═════ Text shown

Carlos had picked up one of the small creatures, and it started thrashing about as if trying to headbutt his hand. At first, it felt like being abraded by rough sandpaper. Then, Jared quickly developed an intense pain, which radiated up his arm and lasted for five hours. And since he was four hours away from any major city, he just had to grin and bear it.
Jared didn’t initially connect the pain to the little frog he had picked up. After all, there was no obvious injury. Only later did he figure out what had happened: The frog had released toxins from its skin, and used the small spines that line its skull to drive those poisons into his hand. He had received a venomous headbutt.
Greening’s frog, also known as the casque-headed tree frog, was first described in 1896. It’s a palm-sized animal with mossy green skin and a distinctive flattened head. The many bones of the top of its skull have fused together, and merged with the lower layers of skin to create a single, sturdy plate.

══════════

Write out the part of the frog passage starting with "Carlos had picked" and going on through "and bear it.", word for word. The listing that comes next has no connection to the frog passage.

═════ Records supplied

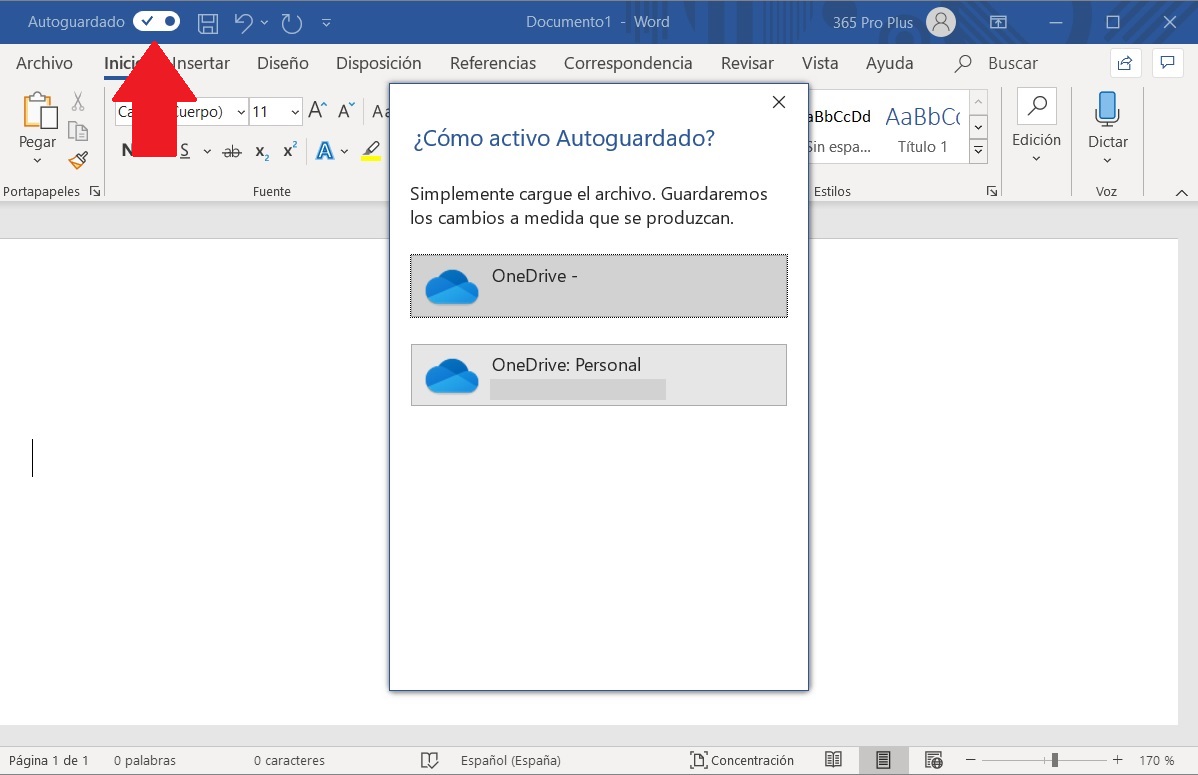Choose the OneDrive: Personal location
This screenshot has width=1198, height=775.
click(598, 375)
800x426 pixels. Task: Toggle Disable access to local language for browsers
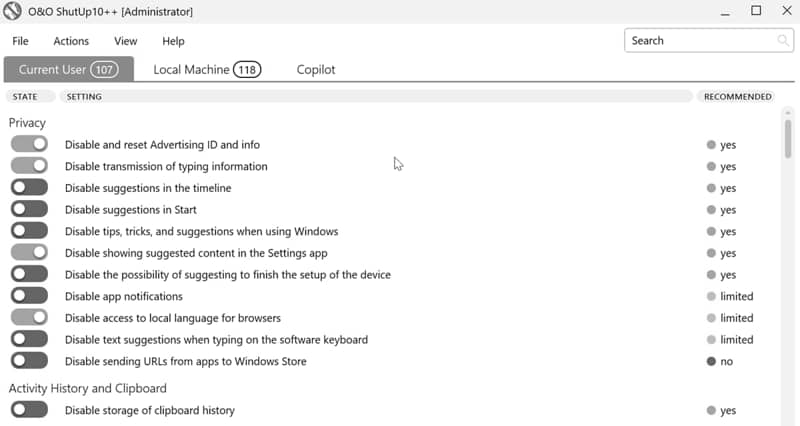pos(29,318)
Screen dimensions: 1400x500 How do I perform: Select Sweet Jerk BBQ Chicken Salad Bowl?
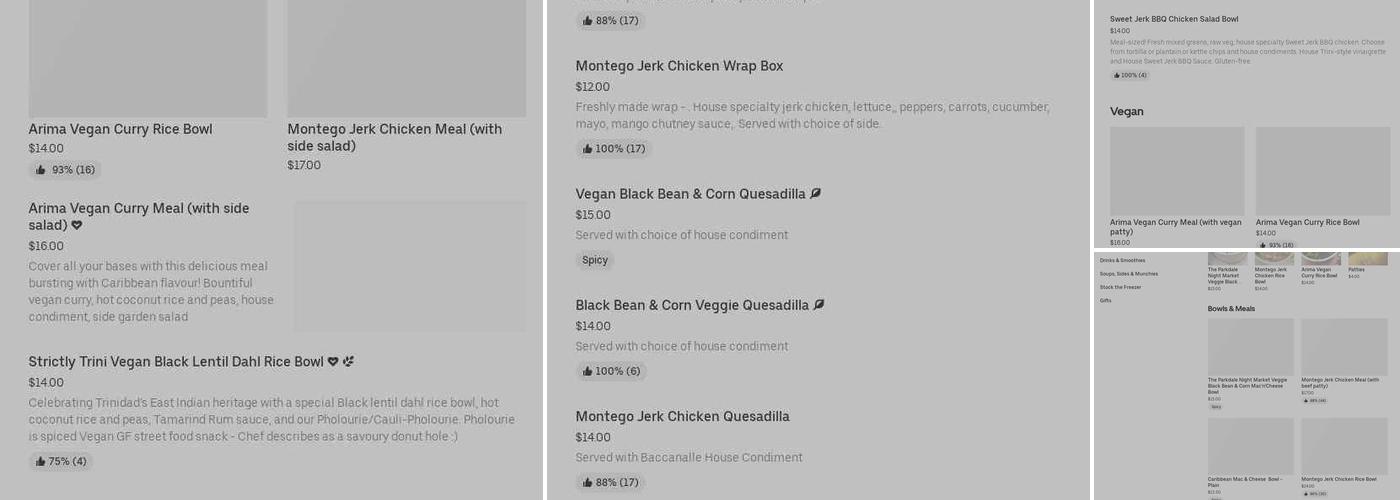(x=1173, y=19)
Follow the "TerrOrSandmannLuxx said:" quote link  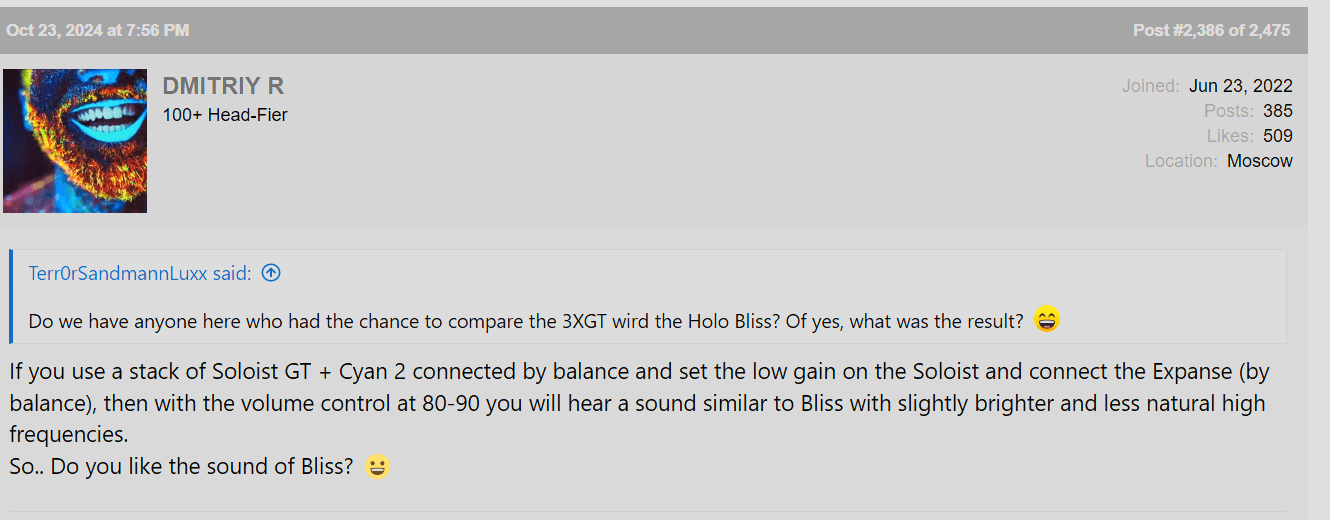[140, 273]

══════════
═════ Records supplied

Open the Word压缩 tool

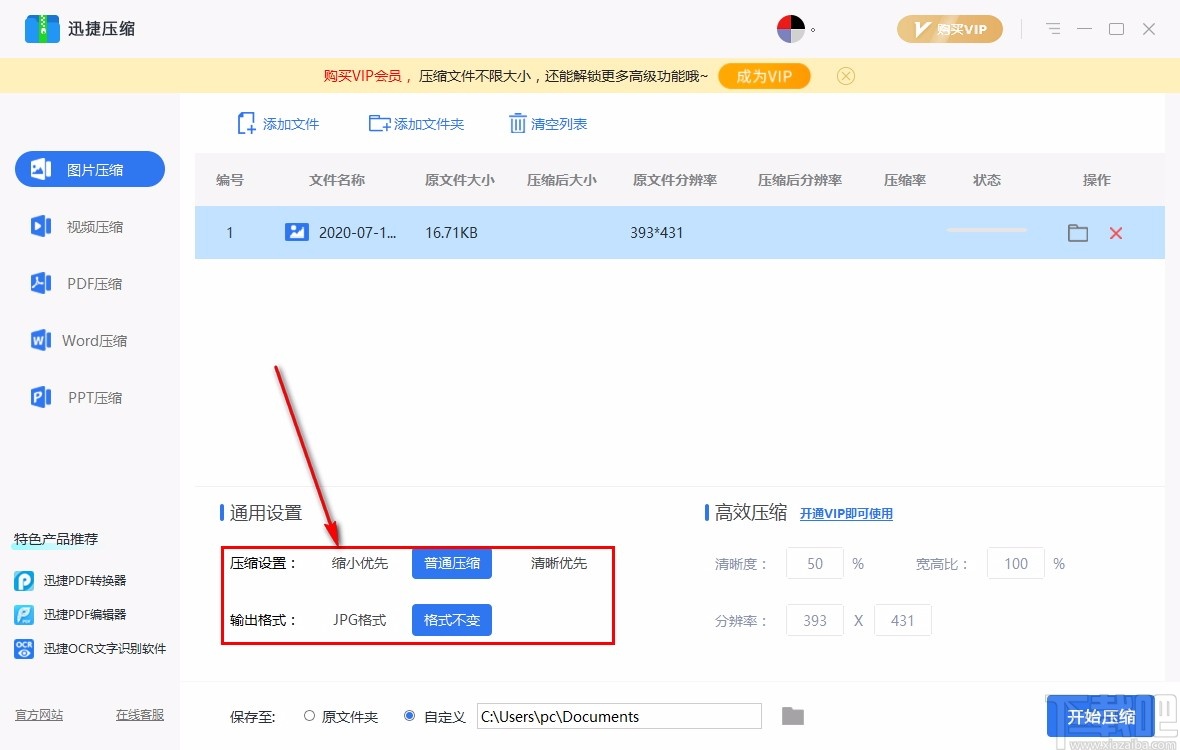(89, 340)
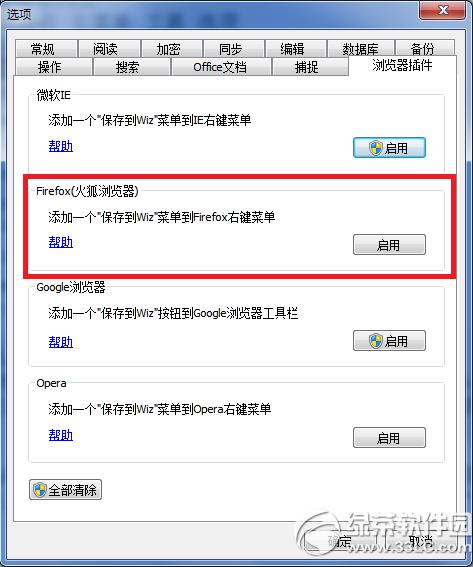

══════════

-- Response to this exercise --
Carlos had picked up one of the small creatures, and it started thrashing about as if trying to headbutt his hand. At first, it felt like being abraded by rough sandpaper. Then, Jared quickly developed an intense pain, which radiated up his arm and lasted for five hours. And since he was four hours away from any major city, he just had to grin and bear it.